◆ **Data for this exercise**:
*-*-*

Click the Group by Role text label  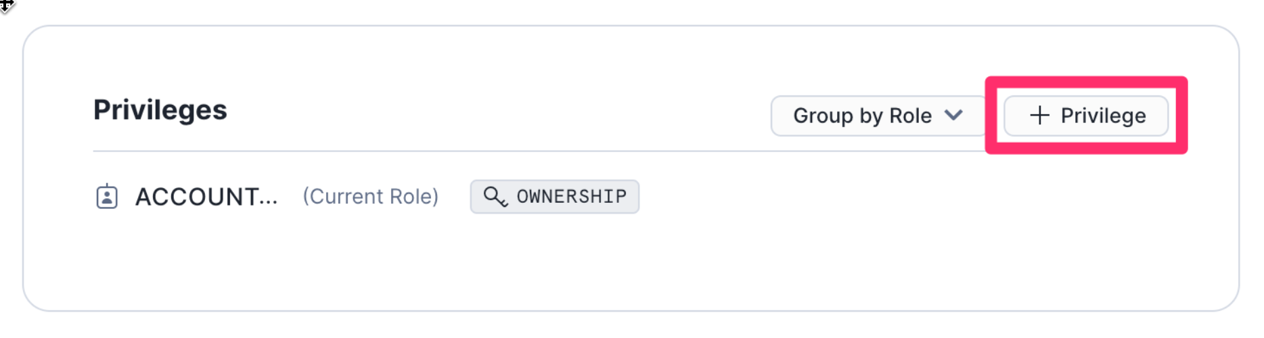[x=862, y=116]
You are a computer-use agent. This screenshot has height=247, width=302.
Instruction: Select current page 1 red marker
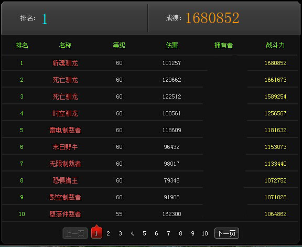pyautogui.click(x=96, y=232)
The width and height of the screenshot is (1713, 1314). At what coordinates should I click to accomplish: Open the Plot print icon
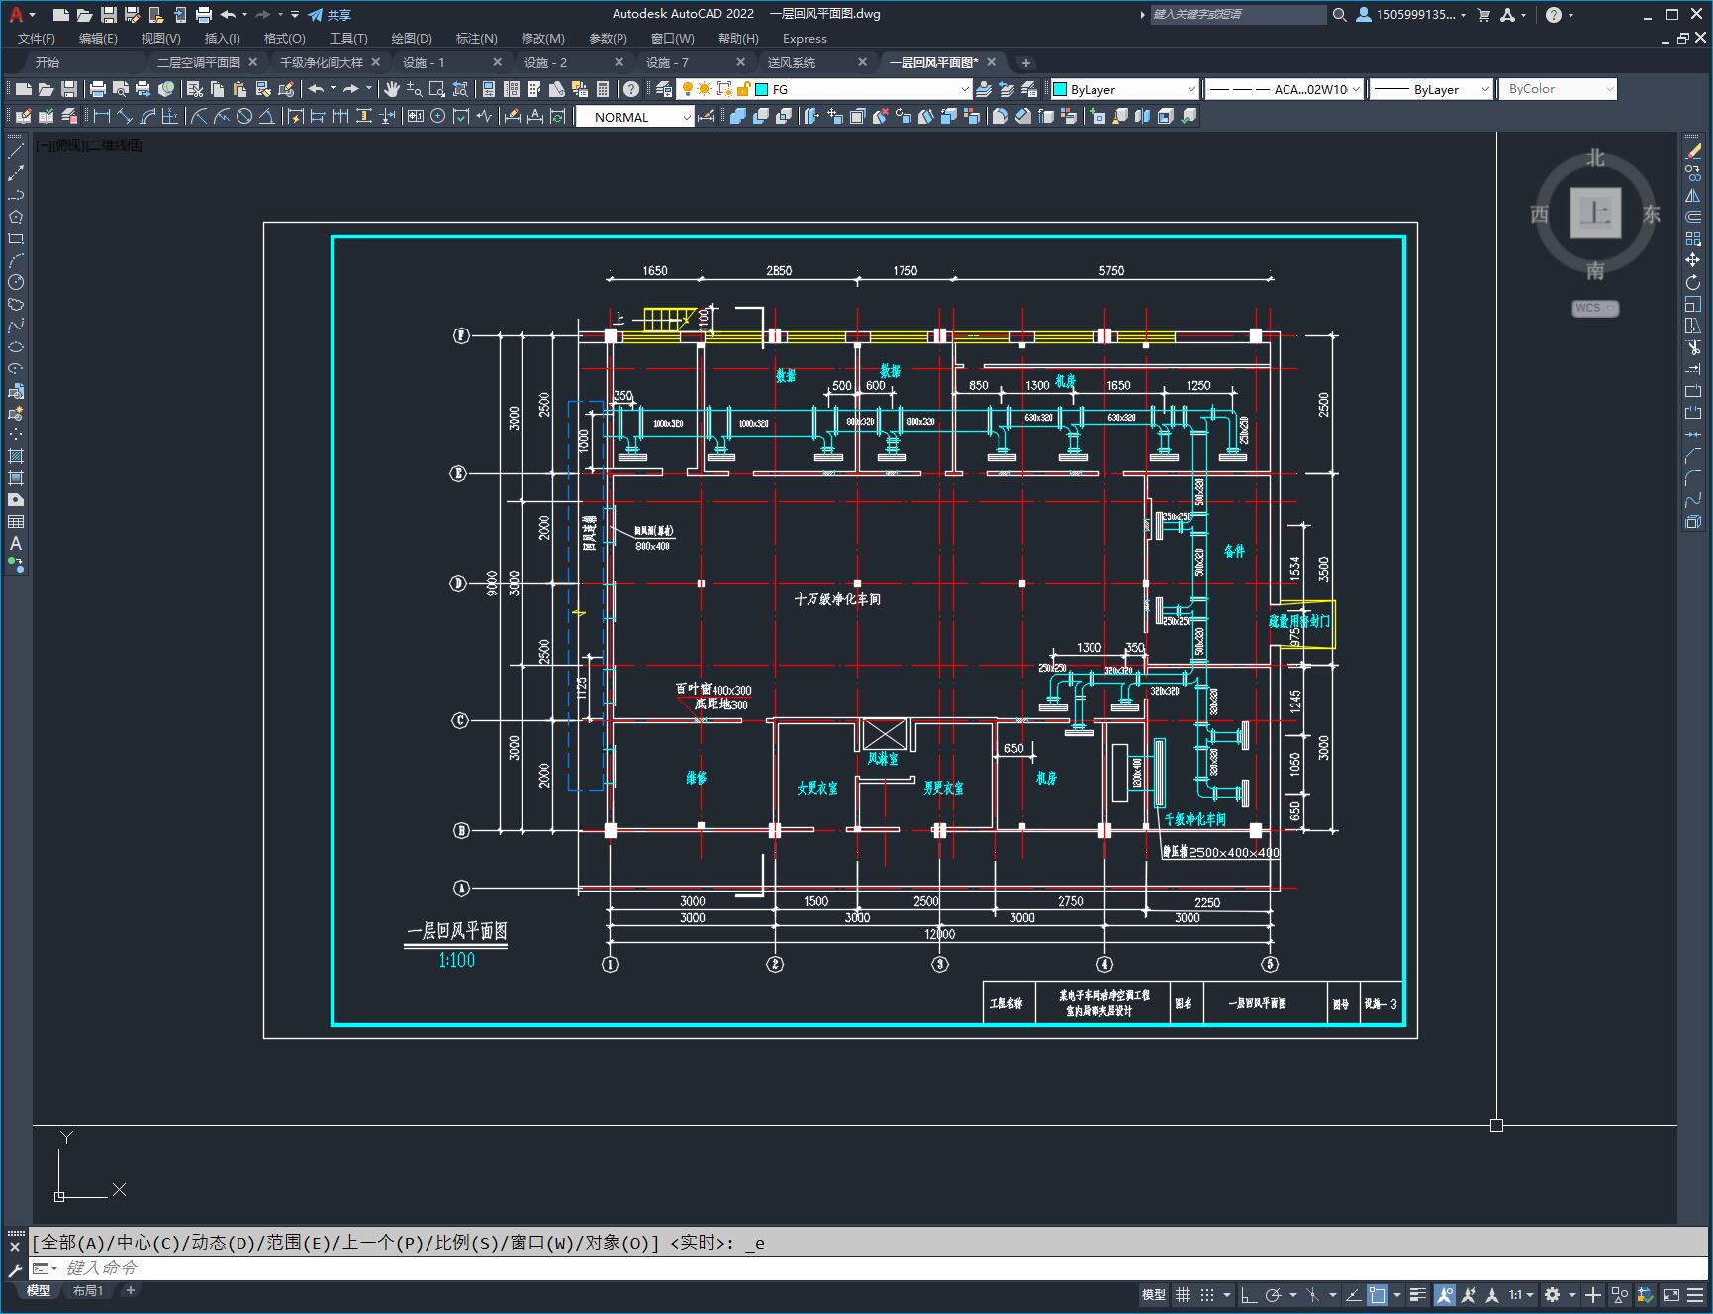coord(98,89)
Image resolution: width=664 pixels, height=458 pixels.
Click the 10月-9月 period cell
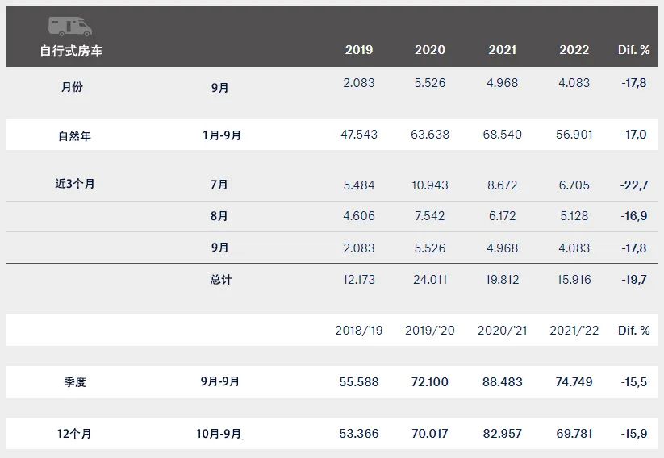coord(219,434)

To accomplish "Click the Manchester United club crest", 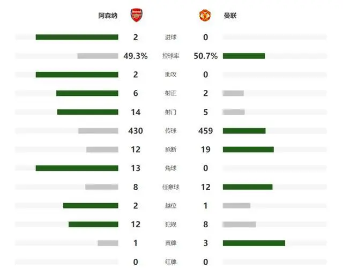I will point(205,16).
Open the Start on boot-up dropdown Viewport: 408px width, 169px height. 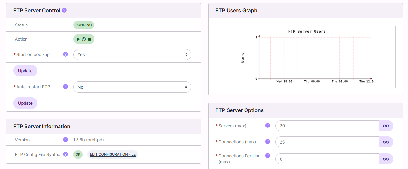[132, 55]
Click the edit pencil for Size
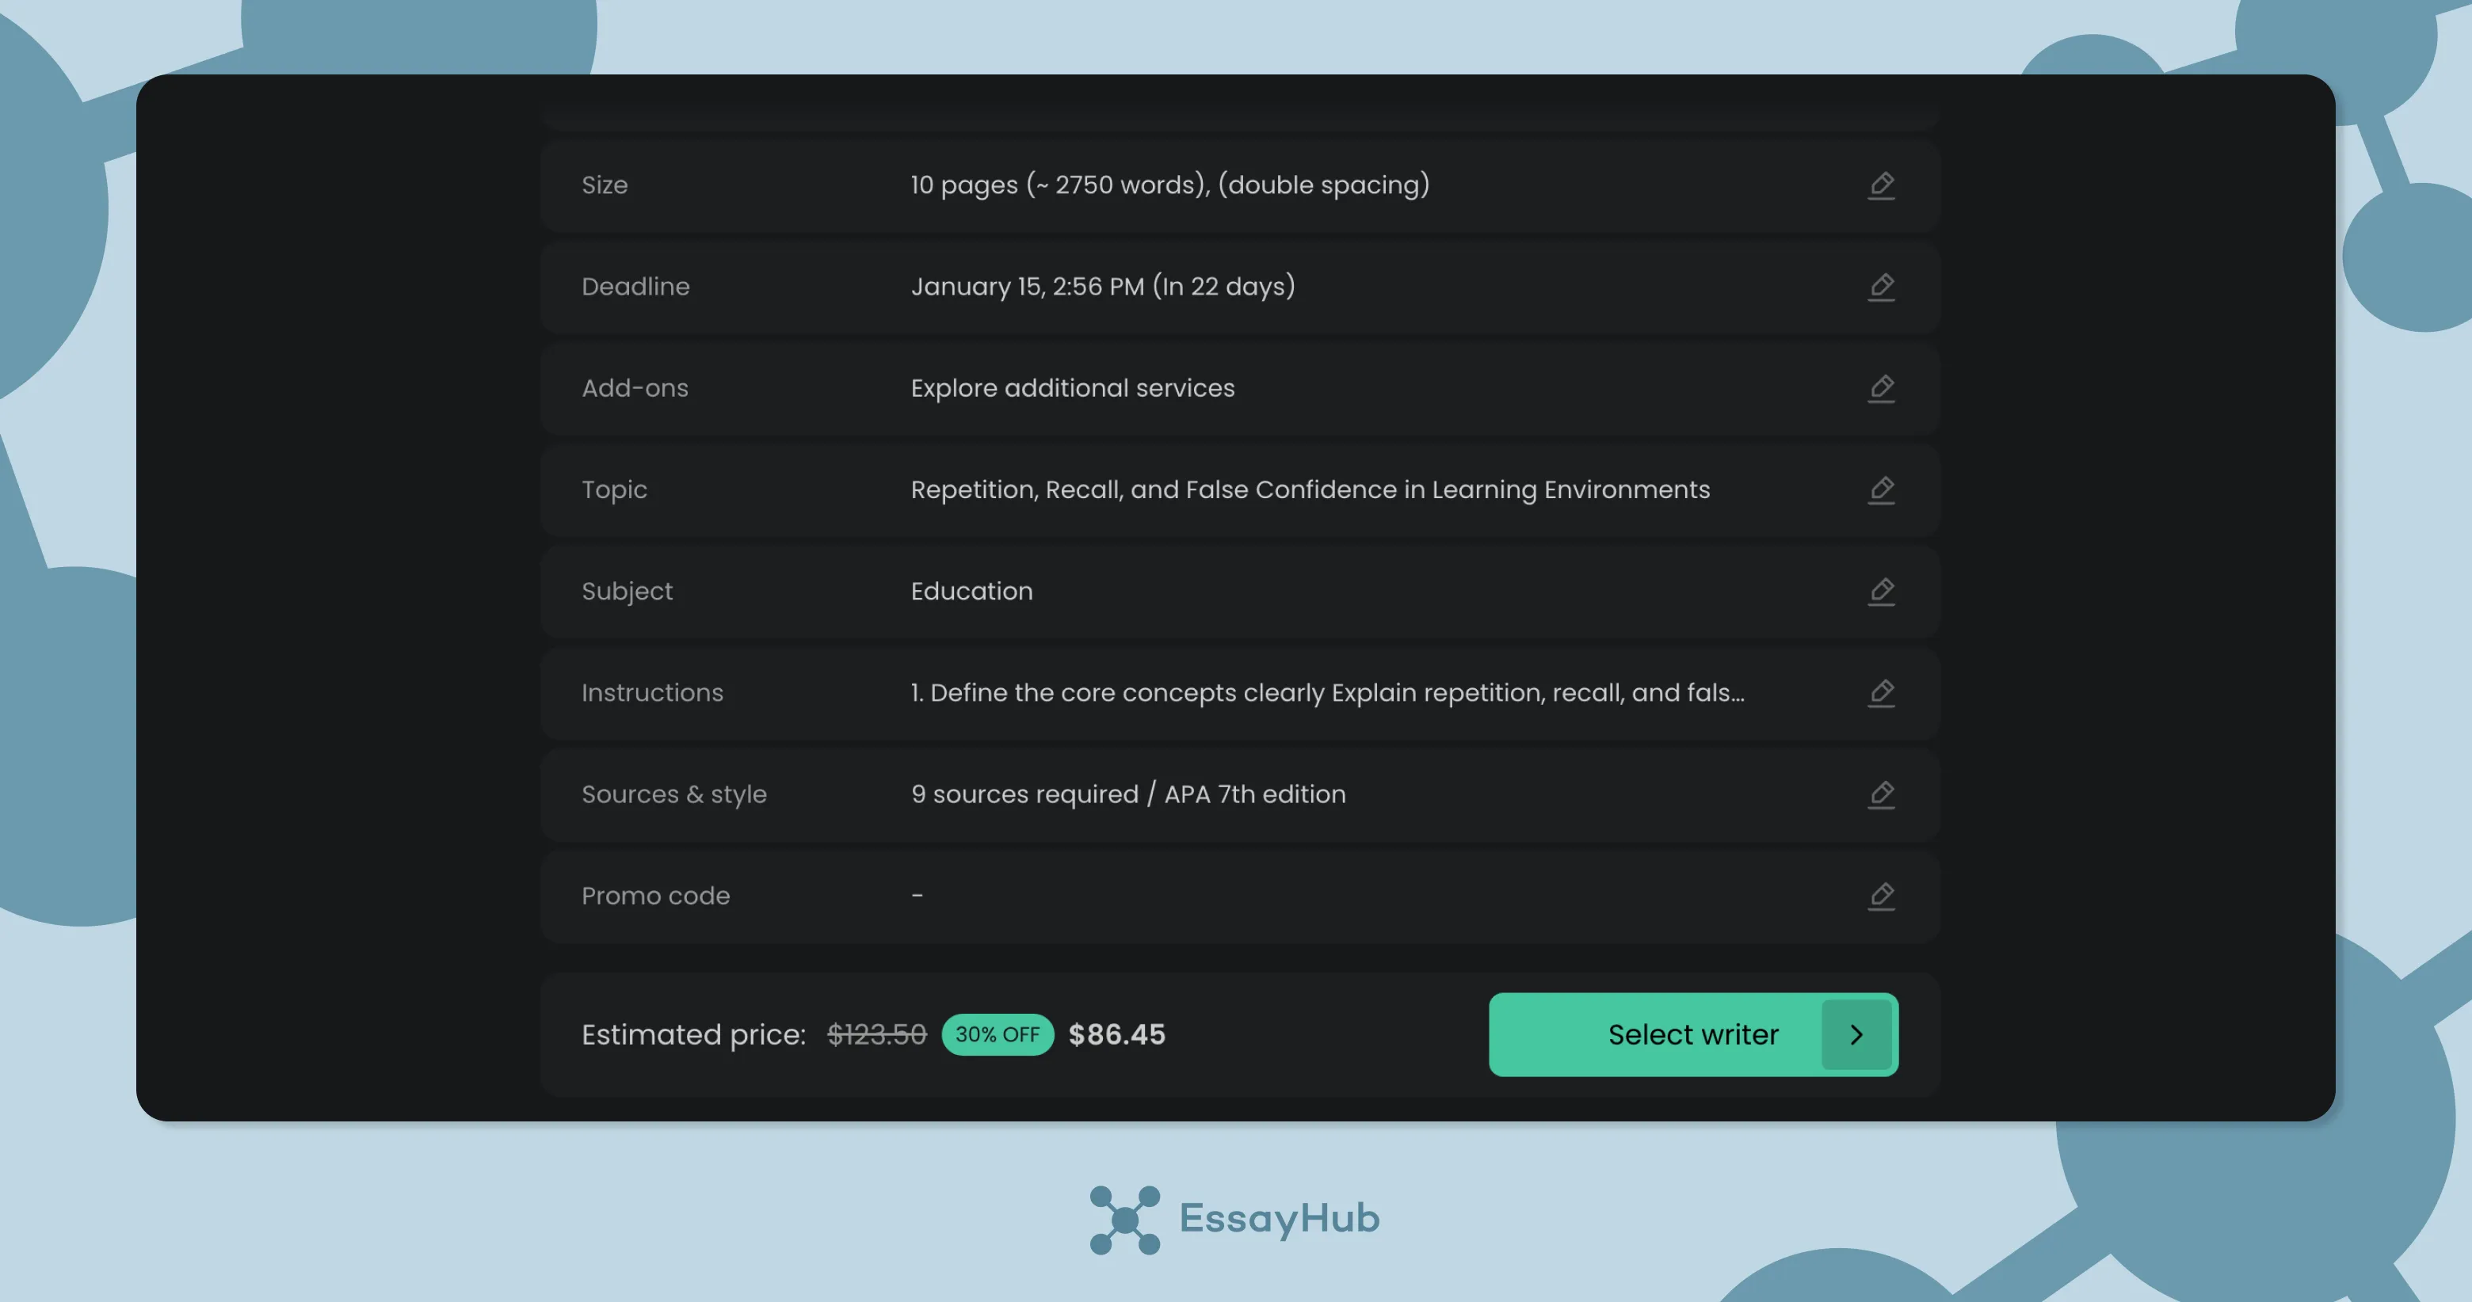The image size is (2472, 1302). pos(1881,185)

*-*-*

◆ **What is required**:
Pull out every line in the listing above that contains the string "screenshot".

◆ **Correct response**:
You are a computer-use agent. This screenshot has height=247, width=302.
The width and height of the screenshot is (1713, 1314). At what coordinates should I click to accomplish: Open the Plot print icon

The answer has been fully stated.